Seismic evaluation of plan irregular reinforced concrete building equipped with comb teeth metallic passive damper

Abstract

Active and passive damping devices exhibit significant energy dissipating behavior under seismic loads and are being used to control vibration in buildings worldwide. Comb Teeth Damper (CTD) is one of the most promising recent types of passive dampers which consist of steel plates with multiple teeth designed to dissipate seismic energy by in-plane flexural yielding. In this study, the CTD was modeled and analyzed under lateral cyclic load using the finite element analysis software, ABAQUS. The first phase of this investigation was a comprehensive parametric study on CTD with two different numbers of teeth, namely 4 teeth (4 CTD) and 5 teeth (5 CTD); each model with six different thicknesses, namely 5, 10, 15, 20, 25, and 30 mm.
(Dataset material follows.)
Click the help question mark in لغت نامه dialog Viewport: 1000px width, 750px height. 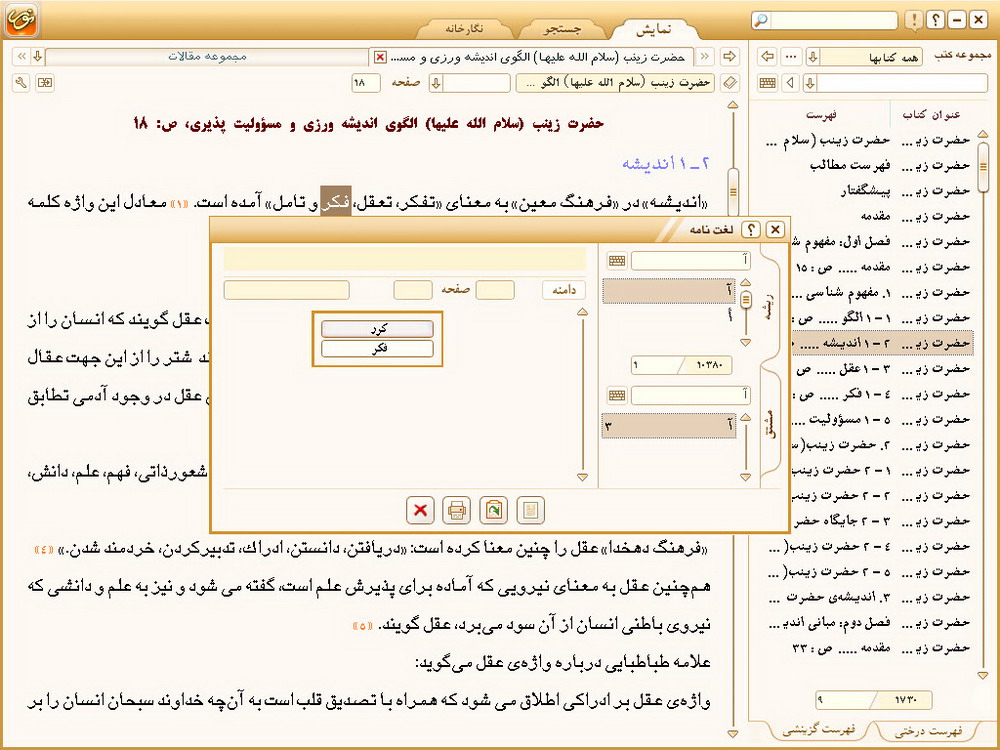tap(751, 229)
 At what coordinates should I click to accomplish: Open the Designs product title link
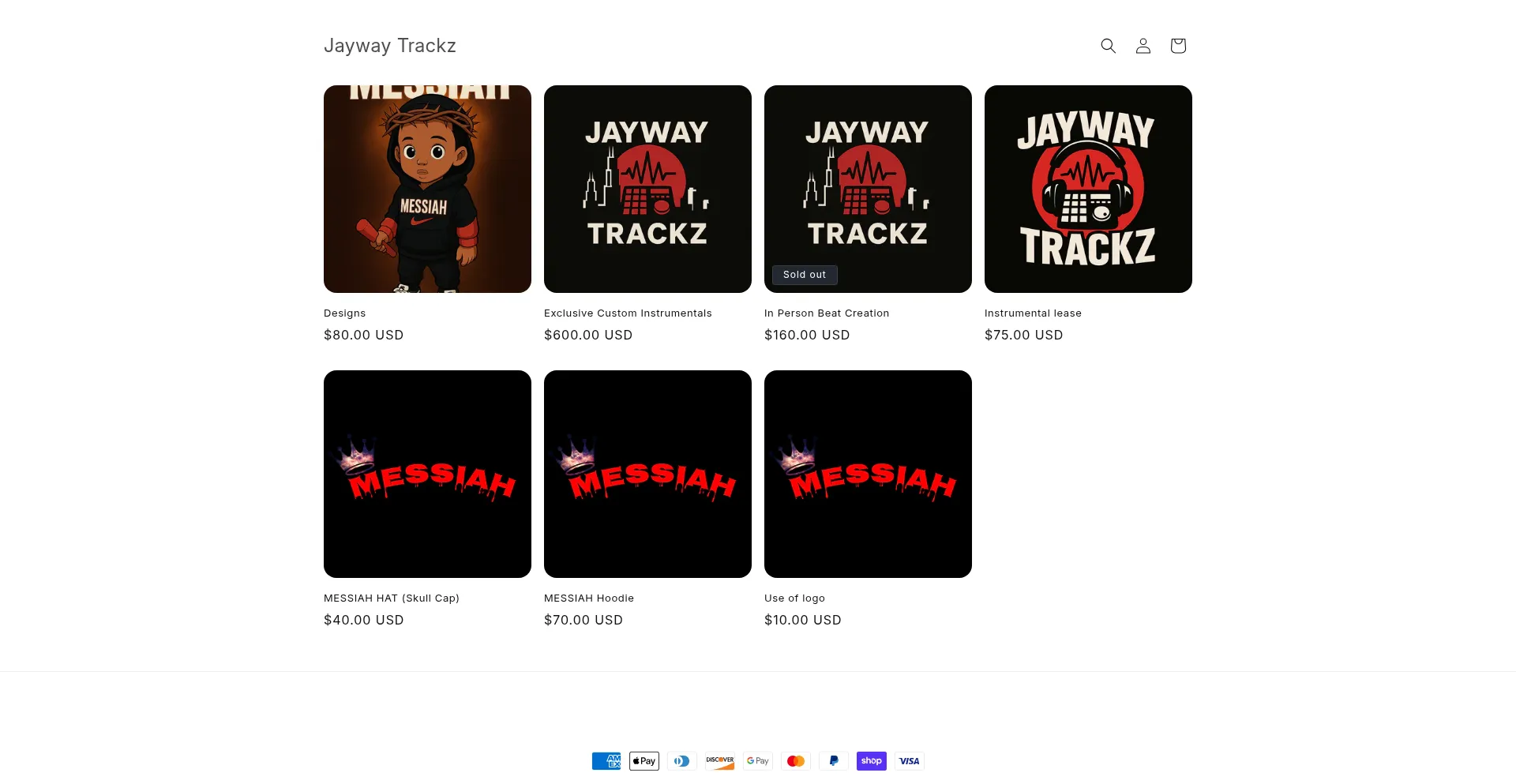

The parametric study showed that by increasing the number of teeth, the load-carrying capacity, initial stiffness, and energy dissipation capacity have increased considerably. A similar trend was observed when the thickness of the damper was increased. From the results of the parametric study, 5CTD with 15 mm thickness damper model was identified as a suitable model for utilizing in Reinforced Concrete (RC) buildings using optimization algorithm. In the second phase, a G + 14 storey plan irregular RC building was modeled in the structural engineering software ETABS and subjected to six different strong earthquake ground motions. The non-linear time history analysis was performed on the building with and without identified CTD and found that the building equipped with dampers reduced 56% top displacement, 60% inter-storey drift, and 33% energy dissipation.